La liberté de religion permet-elle de troubler la quiétude des voisins

10 09 2010

La Minerve. Un endroit de villégiature. Au nord de Montréal, au coeur des Laurentides. Les événements se passent au lac Désert, à deux heures de route de Montréal. Le camp de vacances Gan Israel s’est installé près des rives de ce lac. Il accueille tous les ans jusqu’à 450 jeunes juifs de différentes communautés orthodoxes du Canada et des États-Unis. Le camp est en délicatesse avec ses voisins. Des riverains se disent exaspérés par les bruits incessants qui proviennent du camp. Des haut-parleurs diffusent de la musique et des chants hébreux du matin au soir en été, de manière intermittente. Ces derniers formulent auprès des autorités municipales de La Minerve de nombreuses plaintes et signent des pétitions pour dénoncer une situation de plus en plus exaspérante. Marie-Lise Langevin est la directrice de l’urbanisme à La Minerve. Madame Langevin expliquait au quotidien La Presse que « la musique, les porte-voix, ça peut durer jusqu’à 1h du matin ». Selon elle, les moniteurs du camp ont aussi la mauvaise habitude de se servir de porte-voix à outrance.

La municipalité décide donc d’intervenir. Elle impose au camp une vingtaine de constats d’infraction pour bruit excessif, au cours de l’été 2009. Finalement, le tout se transporte devant la cour municipale de Sainte-Agathe-des-Monts. En défense, Berel Paltiel, un employé du campde vacances Gan Israel, a fait valoir l’importance de la musique dans la culture juive. Comme le rapporte le quotidien La Presse, le directeur du camp, Israël Mockin, a corroboré les arguments de son employé : « la musique fait partie de la religion juive. Elle donne de l’enthousiasme, elle aide à développer la personnalité et aide à servir Dieu ». Selon Yakov Rabkin, professeur d’histoire politique à l’Université de Montréal, cité par le quotidien La Presse, « la musique, plus précisément le chant, fait en effet partie de la tradition hassidique Loubavitch. Le jour de sabbat, même si toute musique instrumentale ou l’usage des haut-parleurs sont interdits, les juifs hassidiques s’adonnent aux chants traditionnels avec beaucoup d’enthousiasme ».

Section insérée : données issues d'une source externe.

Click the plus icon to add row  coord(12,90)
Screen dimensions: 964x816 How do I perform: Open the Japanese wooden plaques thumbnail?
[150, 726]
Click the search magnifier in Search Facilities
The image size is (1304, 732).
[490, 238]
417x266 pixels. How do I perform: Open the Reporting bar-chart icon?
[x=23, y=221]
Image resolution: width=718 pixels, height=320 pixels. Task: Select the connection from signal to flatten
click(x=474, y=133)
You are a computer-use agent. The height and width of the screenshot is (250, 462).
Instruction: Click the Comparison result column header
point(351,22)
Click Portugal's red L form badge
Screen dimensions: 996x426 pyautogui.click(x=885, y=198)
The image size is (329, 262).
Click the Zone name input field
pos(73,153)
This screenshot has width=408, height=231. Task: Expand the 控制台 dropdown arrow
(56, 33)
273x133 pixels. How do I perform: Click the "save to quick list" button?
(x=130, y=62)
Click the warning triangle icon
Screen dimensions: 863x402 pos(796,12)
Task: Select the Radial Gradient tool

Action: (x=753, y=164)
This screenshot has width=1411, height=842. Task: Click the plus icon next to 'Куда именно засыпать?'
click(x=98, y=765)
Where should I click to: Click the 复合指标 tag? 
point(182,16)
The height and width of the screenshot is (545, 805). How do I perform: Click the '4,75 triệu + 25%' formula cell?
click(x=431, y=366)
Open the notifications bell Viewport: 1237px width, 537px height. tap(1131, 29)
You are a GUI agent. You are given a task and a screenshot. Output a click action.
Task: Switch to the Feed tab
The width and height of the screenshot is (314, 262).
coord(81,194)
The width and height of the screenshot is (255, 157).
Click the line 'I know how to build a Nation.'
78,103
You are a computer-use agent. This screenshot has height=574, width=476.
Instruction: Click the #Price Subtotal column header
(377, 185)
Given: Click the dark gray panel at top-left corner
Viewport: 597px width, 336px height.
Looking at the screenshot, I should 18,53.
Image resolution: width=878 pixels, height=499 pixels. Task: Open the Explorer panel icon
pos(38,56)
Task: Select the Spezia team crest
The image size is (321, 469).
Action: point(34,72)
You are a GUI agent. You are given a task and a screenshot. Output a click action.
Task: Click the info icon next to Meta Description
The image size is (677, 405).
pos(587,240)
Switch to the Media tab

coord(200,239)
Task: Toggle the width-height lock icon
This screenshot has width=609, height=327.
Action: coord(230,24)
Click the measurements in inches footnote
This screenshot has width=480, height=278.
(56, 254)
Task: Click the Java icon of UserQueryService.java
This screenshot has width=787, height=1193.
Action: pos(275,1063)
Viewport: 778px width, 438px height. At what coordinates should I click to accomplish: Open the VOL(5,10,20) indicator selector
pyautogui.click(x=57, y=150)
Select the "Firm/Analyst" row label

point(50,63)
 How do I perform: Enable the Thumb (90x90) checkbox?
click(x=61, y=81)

La question que le magistrat de la Cour municipale de Sainte-Agathe-des-Monts devait trancher est la suivante : la liberté de religion permet-elle de troubler la quiétude des riverains du Lac Désert ? Le juge Jacques Laverdure a rendu son jugement : l’utilisation abusive de haut-parleurs « ne peut pas être justifiée par la liberté de religion ». En conséquence, le camp Gan Israël devra payer environ 16 000$ en amendes à la municipalité de La Minerve.